Jean Cau, La Folie corrida
« Mais le Seigneur miséricordieux a eu pitié de notre misère et, au-dessus de la corrida, alors que gronde vers nous le bulldozer de l’an 2000, il a étendu sa main divine. Une plaza, un homme, une bête, et tout ce qui est dé-naturé se re-nature. La fête est originelle, le combat éternel, la grâce virile, le danger pur, la beauté bonne (et non la bonté belle, ce que l’humanitarisme nous martèle sur le crâne), la mort présente. L’arène ronde. (l’angle, le cube, c’est New-York, la Défense et la nature haïe »

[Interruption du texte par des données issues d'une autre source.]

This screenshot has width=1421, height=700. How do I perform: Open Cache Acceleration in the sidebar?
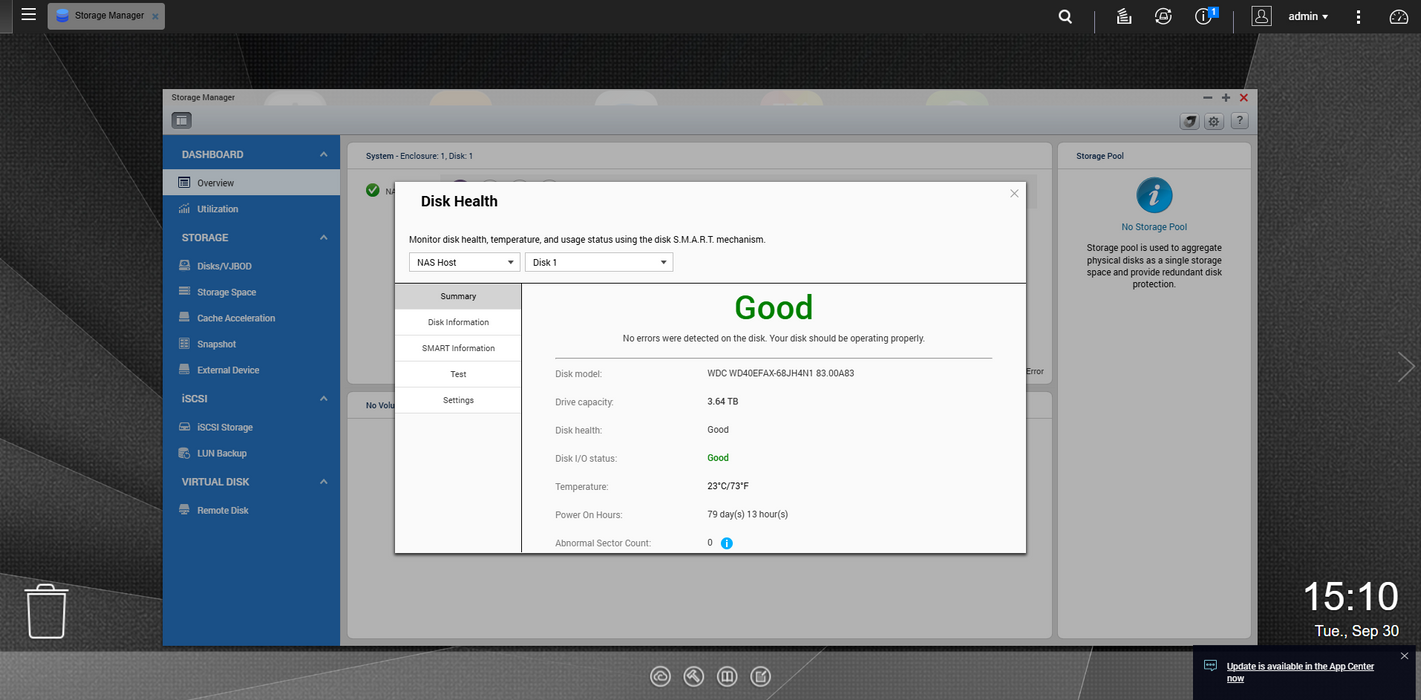click(236, 318)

J’ai vu des hommes, en courage, exemplaires. Un monstre de puissance, armé de deux couteaux postés sur le front, fonce vers l’homme, et l’homme au corps fragile ne bouge pas, maîtrise sa peur et tente de faire dévier la charge du taureau grâce à un simple morceau de tissu. Le torero est maître de ses émotions et devient maître de la bête sauvage. Le taureau devrait mille fois gagner le combat mais l’homme, grâce à son intelligence, à sa ruse, emporte la victoire. L’intelligence triomphe sur la force brute, sur la bestialité. L’homme parvient à dominer la bête, à se réapproprier le terrain que l’animal avait fait sien et avait ensauvagé, pour le pacifier, le civiliser. Et tout cela, le torero le fait loyalement. Il pourrait avoir un pistolet et une armure étant l’organisateur de ce jeu et le créateur de ses règles. Non, c’est à découvert que ça se joue, armé d’un bout de tissu et d’une épée qu’il ne pourra planter dans le garrot du taureau qu’en étant face à lui et en se jetant entre ses cornes. Il ne peut tuer la bête qu’en mettant sa propre vie en jeu. Cocteau, passionné de corrida, appelait les taureaux « les ambassadeurs de la mort ». Il est certain que le taureau donne l’impression d’avoir été choisi par elle pour accomplir son geste. Lorsque le torero se confronte au taureau, c’est aussi à la mort qu’il fait face. Bien qu’il l’admire et le respecte, il sait que le taureau est une machine à tuer, qu’à peine un coup de corne envoyé il charge de nouveau, sans relâche, encore et encore, qu’il n’arrêtera que mort ou après avoir tué. Il est assez rare qu’un torero meure dans l’arène (on dénombre 466 hommes ayant péri par les cornes depuis le xviiie siècle), mais fréquent qu’il se fasse attraper par le taureau, parfois très gravement. José Tomas, légende vivante de la tauromachie, exige dans son contrat une « équipe médicale obligatoire en sus de celle habituelle des arènes : un chirurgien thoracique, un chirurgien vasculaire et quatre poches de sang A négatif… ».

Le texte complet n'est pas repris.